Formula (1), as (2), (or be straight-chain or branched) R ^1, R ^2, R ³ and an alkyl group having 1 to 20 carbon atoms represented by R ⁴ include methyl group, Ethyl group, n-propyl group, iso-propyl group, n-butyl group, iso-butyl group, tert-butyl group, 3-methylbutyl group, pentyl group, hexyl group, 2-ethylhexyl group, heptyl group, octyl group, A nonyl group, a decyl group, a lauryl group, etc. are mentioned, However, A C1-C10 alkyl group is preferable and a pentyl group, a hexyl group, 2-ethylhexyl group, an octyl group, and a decyl group are more preferable. Some or all of the hydrogen atoms in the alkyl group may be substituted with fluorine atoms.

Formula (1), (2), R ^1, R ^2, as the alkoxy group of R ³ and having 1 to 20 carbon atoms represented by R ^4, which said alkyl group and an oxygen atom is bonded Is mentioned. Some or all of the hydrogen atoms in the alkoxy group may be substituted with fluorine atoms.

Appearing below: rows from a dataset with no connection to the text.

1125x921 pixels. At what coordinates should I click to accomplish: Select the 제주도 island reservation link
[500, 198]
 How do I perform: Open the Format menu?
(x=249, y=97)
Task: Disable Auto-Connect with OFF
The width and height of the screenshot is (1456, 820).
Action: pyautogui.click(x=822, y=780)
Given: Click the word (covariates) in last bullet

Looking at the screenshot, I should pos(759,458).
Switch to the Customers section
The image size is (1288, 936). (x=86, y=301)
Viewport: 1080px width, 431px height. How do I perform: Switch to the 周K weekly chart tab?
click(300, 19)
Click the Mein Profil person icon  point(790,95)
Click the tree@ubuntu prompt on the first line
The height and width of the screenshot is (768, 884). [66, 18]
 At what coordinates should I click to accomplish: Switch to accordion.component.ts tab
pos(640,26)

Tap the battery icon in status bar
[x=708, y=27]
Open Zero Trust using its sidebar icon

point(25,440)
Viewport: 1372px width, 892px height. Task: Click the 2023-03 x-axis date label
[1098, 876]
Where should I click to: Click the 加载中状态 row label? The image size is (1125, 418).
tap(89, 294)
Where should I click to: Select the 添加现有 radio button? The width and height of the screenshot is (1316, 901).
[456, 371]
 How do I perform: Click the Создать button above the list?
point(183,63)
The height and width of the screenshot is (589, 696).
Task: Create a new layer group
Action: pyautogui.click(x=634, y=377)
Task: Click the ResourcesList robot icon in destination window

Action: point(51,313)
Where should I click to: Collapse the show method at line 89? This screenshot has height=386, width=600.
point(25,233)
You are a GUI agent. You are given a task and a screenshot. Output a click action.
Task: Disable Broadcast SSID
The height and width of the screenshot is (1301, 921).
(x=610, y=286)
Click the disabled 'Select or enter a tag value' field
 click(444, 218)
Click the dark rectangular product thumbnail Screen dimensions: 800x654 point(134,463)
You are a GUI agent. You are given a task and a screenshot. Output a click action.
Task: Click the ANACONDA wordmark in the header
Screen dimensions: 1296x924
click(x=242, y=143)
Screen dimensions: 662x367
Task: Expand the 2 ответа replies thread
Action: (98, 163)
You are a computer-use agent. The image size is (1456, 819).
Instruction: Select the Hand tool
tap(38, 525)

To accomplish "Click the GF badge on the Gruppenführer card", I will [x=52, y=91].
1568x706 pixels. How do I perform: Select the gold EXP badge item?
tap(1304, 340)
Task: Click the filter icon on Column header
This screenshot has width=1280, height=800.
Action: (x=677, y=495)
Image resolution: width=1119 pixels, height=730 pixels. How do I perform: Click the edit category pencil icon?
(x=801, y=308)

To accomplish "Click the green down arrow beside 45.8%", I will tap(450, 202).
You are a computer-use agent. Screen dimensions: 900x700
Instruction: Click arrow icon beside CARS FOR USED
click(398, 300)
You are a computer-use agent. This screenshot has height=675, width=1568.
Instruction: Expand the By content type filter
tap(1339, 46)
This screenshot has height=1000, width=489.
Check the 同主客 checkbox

In the formulas (1) and (2), examples of the aryl group having 6 to 60 carbon atoms represented by R ¹ , R ² , R ³ and R ⁴ include a phenyl group and a C _{1 to} C ₁₂ alkoxyphenyl group. (“C ₁ -C ₁₂ alkoxy” indicates that the alkoxy moiety has 1 to 12 carbon atoms. The same applies to the following.), C ₁ -C ₁₂ alkylphenyl group (“C ₁ -C ₁₂ alkyl”) "Indicates that the alkyl moiety has 1 to 12 carbon atoms. The same applies to the following.), 1-naphthyl group, 2-naphthyl group and the like, and aryl groups having 6 to 20 carbon atoms are preferred. C ₁ -C ₁₂ alkoxyphenyl group and C ₁ -C ₁₂ alkylphenyl group are more preferred. The aryl group may have a substituent. Examples of the substituent include a linear, branched or cyclic alkyl group having 1 to 20 carbon atoms, and an alkoxy group having a linear, branched or cyclic alkyl group having 1 to 20 carbon atoms in its structure. And a linear, branched or cyclic alkyl group having 1 to 12 carbon atoms is preferable. Some or all of the hydrogen atoms in the aryl group may be substituted with fluorine atoms.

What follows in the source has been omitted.